Stworzona przez radnego PiS, a zarazem wiceszefa rady nadzorczej PAP Macieja Świrskiego Reduta Dobrego Imienia idzie na wojnę z mediami. Reduta forsuje projekt zmiany prawa prasowego, który jest zabójczy dla dziennikarzy.
Co miałoby się zmienić? To np. 24-godzinne zabezpieczenie powództwa w postaci usunięcia publikacji.
Ponadto redakcje miałby zostać zobligowane do wyśledzenia wszelkich cytowań zakwestionowanego materiału i doprowadzenie do ich skasowania. Tym samym artykuł zniknie, zanim sąd wyda wyrok.
Decyzja sądu ma zależeć od oceny, czy materiał „ma znaczenie dla bezpieczeństwa i obronności państwa lub/i jego rozpowszechnianie spowodowałoby lub mogło spowodować szkody dla wizerunku Rzeczpospolitej Polskiej lub/i jej obywateli, jej organów lub istotnych instytucji mających charakter niepubliczny”.

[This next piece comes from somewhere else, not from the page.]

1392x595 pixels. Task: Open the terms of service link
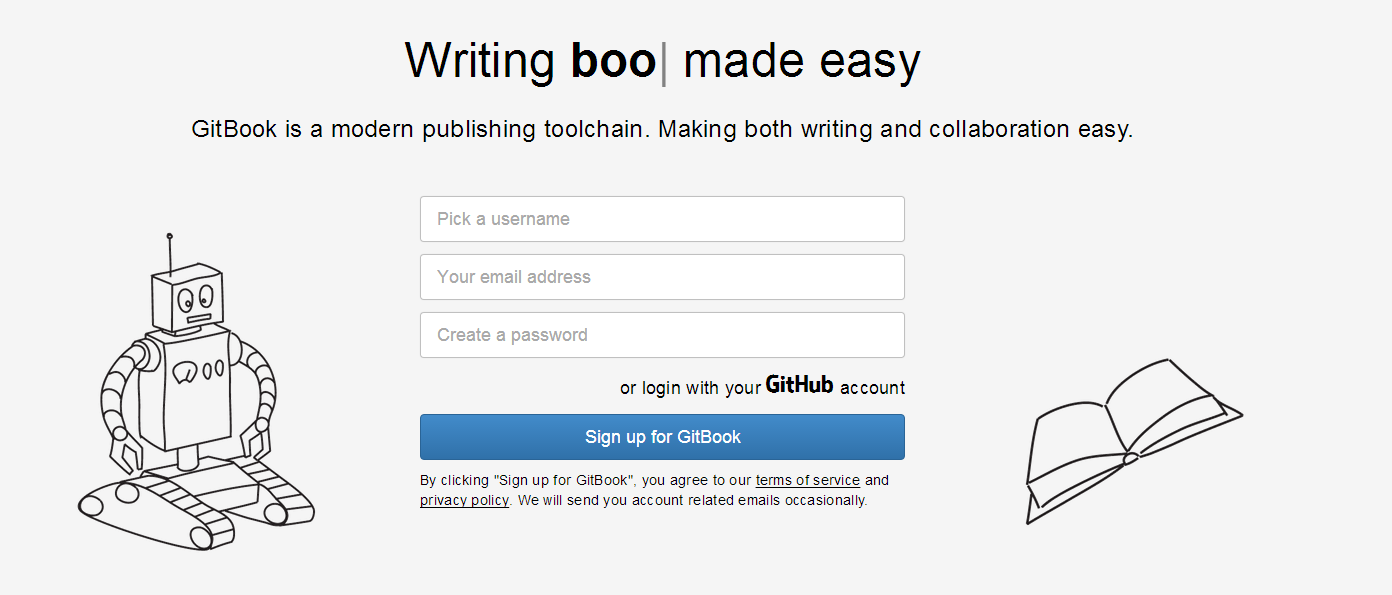click(x=807, y=481)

Natomiast ocena, czy materiał jest prawdziwy lub „ścisły” ma zapaść w ciągu 48-godzin. I to 48 godzin dla dwóch instancji.
– Reduta Dobrego Imienia liczy najpewniej na to, że sądy będę się zachowywać jak rzecznicy dyscyplinarni dla sędziów przy ministrze sprawiedliwości: domniemywać naruszenie i wydawać wyroki w oparciu o to domniemanie – oceniła red. Ewa Siedlecka.

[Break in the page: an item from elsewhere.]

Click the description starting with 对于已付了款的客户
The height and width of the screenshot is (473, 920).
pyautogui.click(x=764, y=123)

Zdaniem dziennikarzy rykoszetem może oberwać również sam PiS. Błyskawicznemu sprostowaniu ma bowiem podlegać każda wypowiedź, która może „uniemożliwić realizację zadań związanych z ochroną (…) porządku konstytucyjnego Rzeczypospolitej Polskiej”.
Zatem istotne materiały o aferach będą mogły być kasowane… ze względu na „dobro” Rzeczpospolitej.